Dataset entries
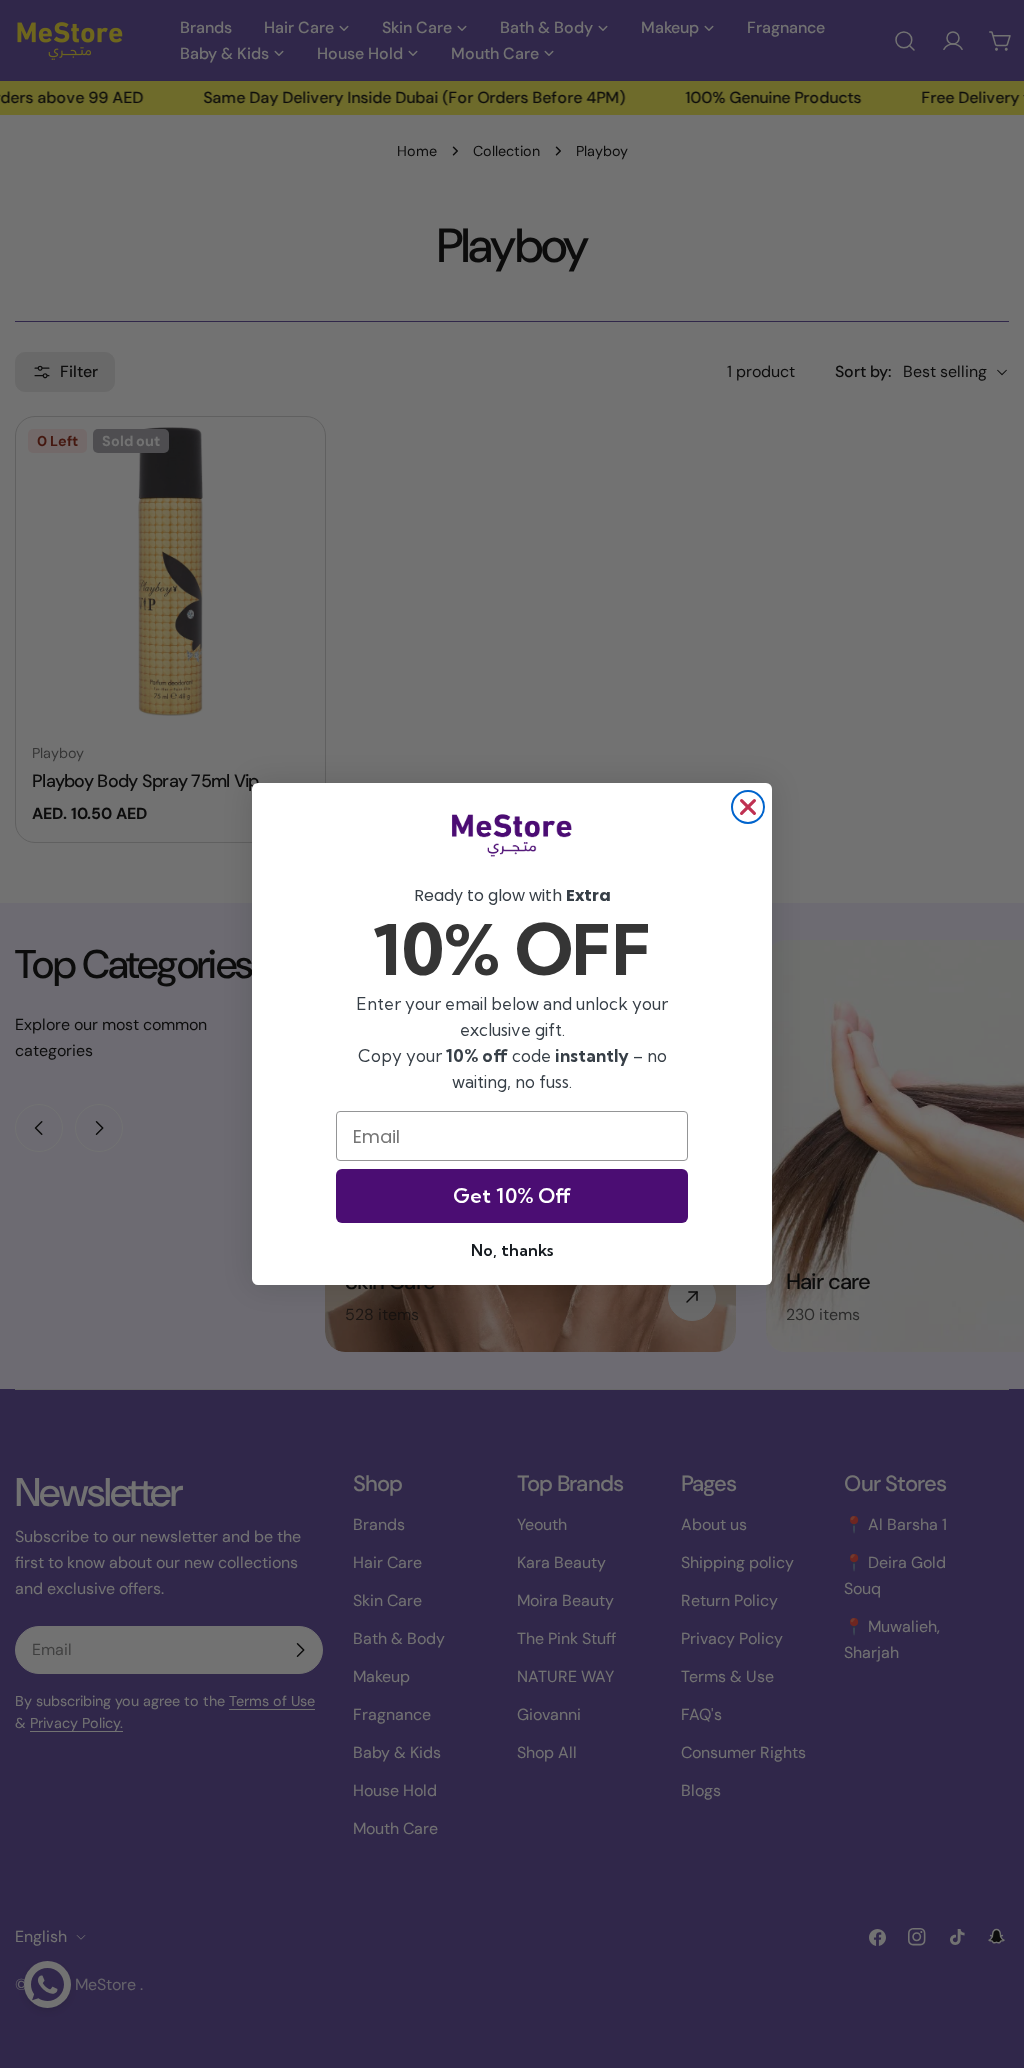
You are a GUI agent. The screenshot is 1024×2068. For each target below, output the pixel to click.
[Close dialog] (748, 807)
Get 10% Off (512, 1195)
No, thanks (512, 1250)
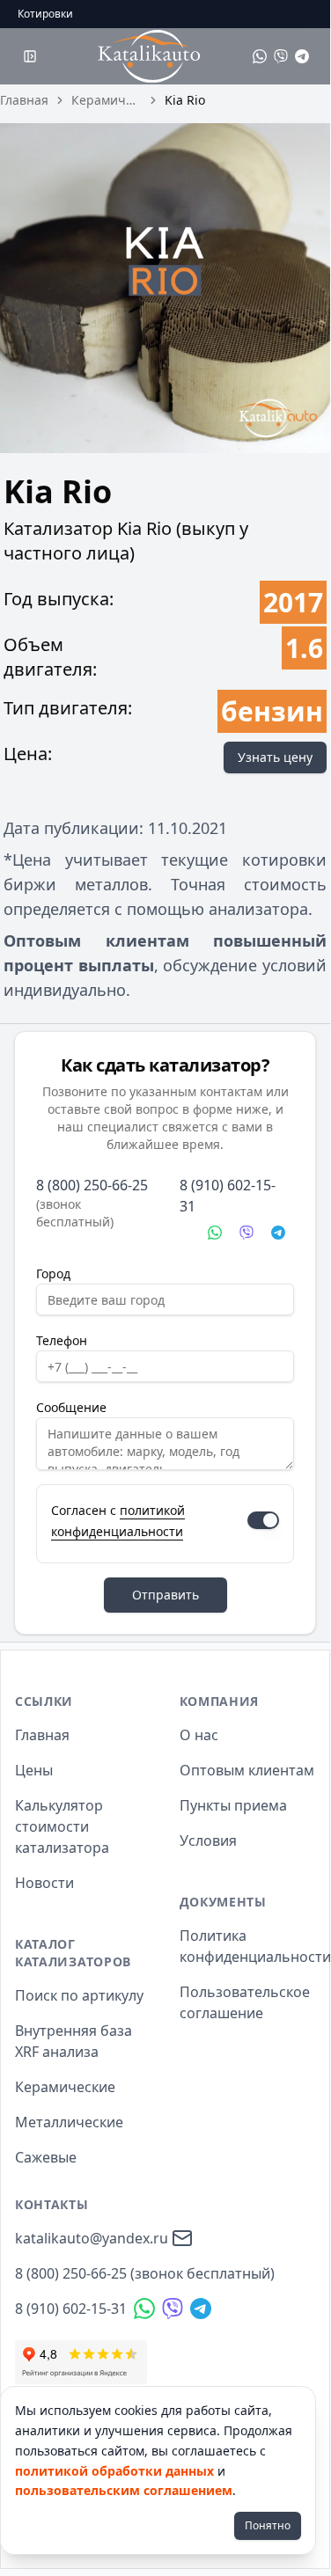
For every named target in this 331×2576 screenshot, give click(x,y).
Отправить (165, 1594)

### WHAT TO PRODUCE
In which lines of the records does the word "target" appear? Copy each of them.

### RESPONSE AREA
You are a GUI agent. The screenshot is 1024×2068. For each target below, output the pixel to click.
For every named target in this 331×2576 screenshot, give click(x,y).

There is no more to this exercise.